### Cuplikan Teks ###

PEKALONGAN, Jawa Tengah | Deraphukum.click | Suasana Aula Kantor Kecamatan Wonokerto, Kabupaten Pekalongan, mendadak menjadi pusat perhatian para insan pers pada Senin (1/12) sekitar pukul 10.45 WIB. Puluhan wartawan dari berbagai media online, cetak, serta perwakilan organisasi pers seperti IPJT, PWOIN, PJS, dan KOWARKA (Komunitas Wartawan Kajen) berbondong-bondong menghadiri forum klarifikasi terbuka bersama Camat Wonokerto, Abdul Qoyum, S.H., M.A.P. Kegiatan tersebut digelar untuk meluruskan berbagai isu yang tengah menghangat di ruang publik.
Hadir mendampingi Camat Qoyum, Kabid PMD Kecamatan Wonokerto yang mengikuti forum sejak awal hingga akhir. Agenda dibuka oleh Ketua IPJT Pekalongan Raya, Ali Rosidin, yang menegaskan bahwa forum ini menjadi ruang komunikasi terbuka antara pemerintah kecamatan dan insan pers, demi mencegah kesalahpahaman serta memastikan transparansi informasi.

### Catatan yang Diberikan ###

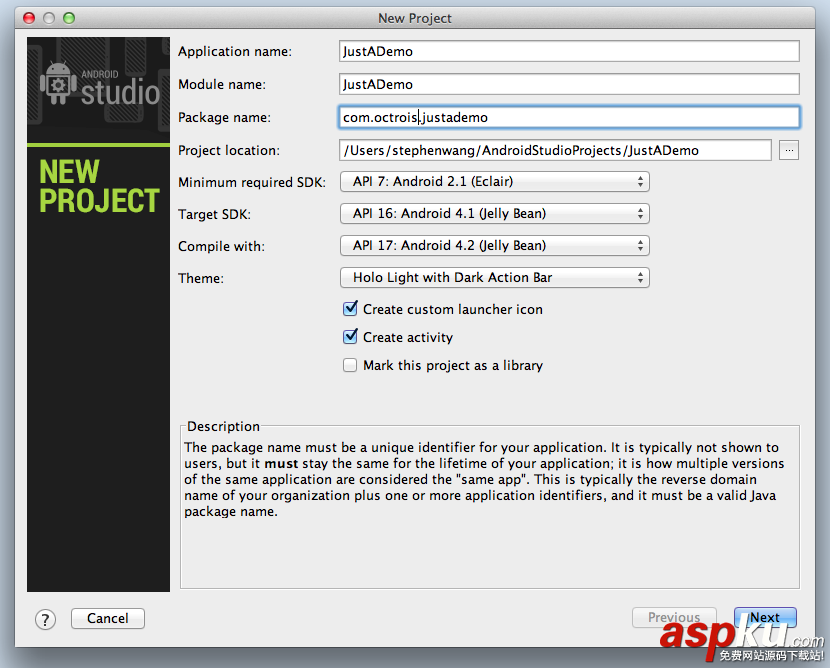Click the NEW PROJECT sidebar banner
Viewport: 830px width, 668px height.
coord(97,185)
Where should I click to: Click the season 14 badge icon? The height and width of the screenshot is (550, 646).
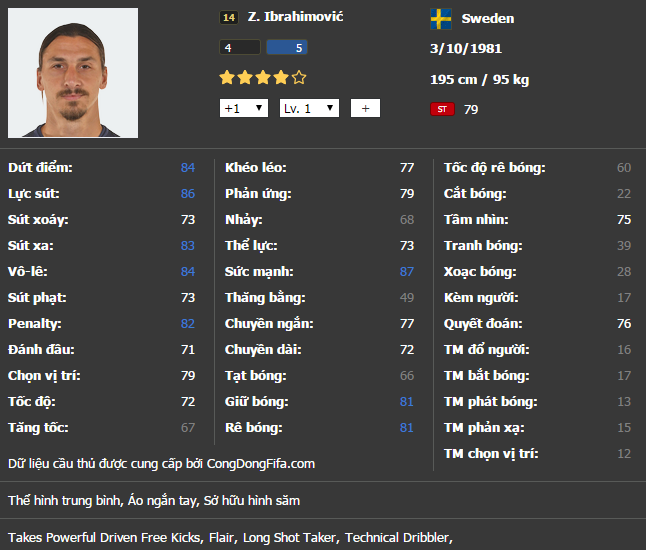[x=229, y=17]
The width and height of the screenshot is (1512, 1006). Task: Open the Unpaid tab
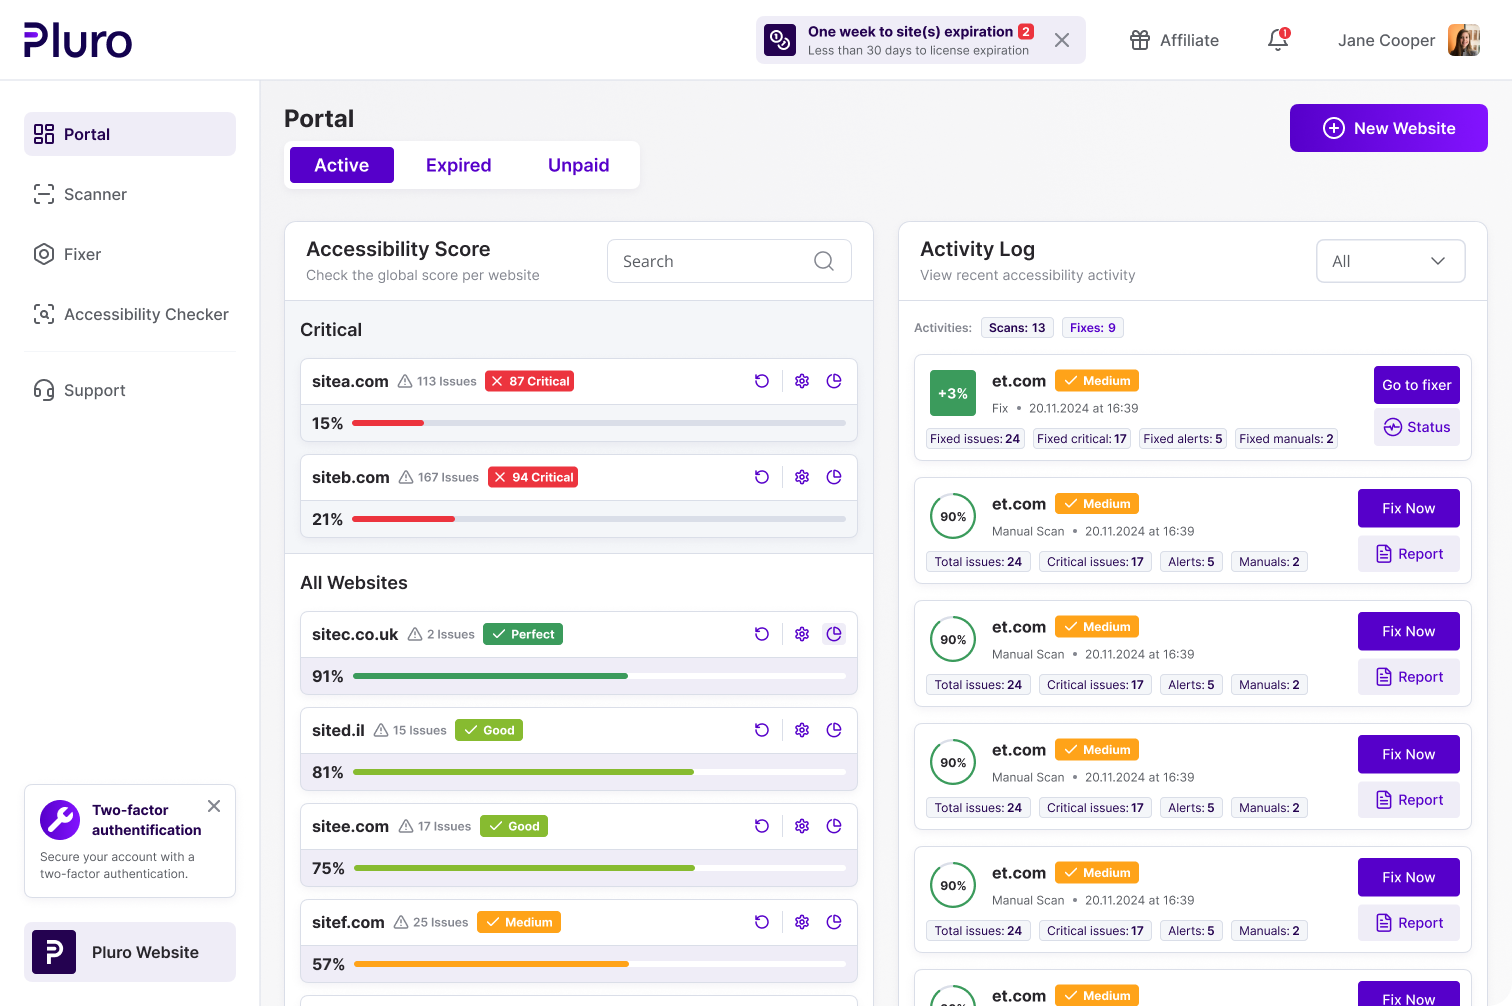(x=578, y=165)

###

Jawab pertanyaan berikut berdasarkan teks tentang forum klarifikasi di Kecamatan Wonokerto.
(a) Sekitar pukul berapa Aula Kantor Kecamatan Wonokerto menjadi pusat perhatian insan pers?
(b) Siapa yang mendampingi Camat Qoyum selama forum?
(c) Siapa yang membuka agenda forum, dan apa jabatannya?

(a) Sekitar pukul 10.45 WIB.
(b) Kabid PMD Kecamatan Wonokerto.
(c) Ali Rosidin, Ketua IPJT Pekalongan Raya.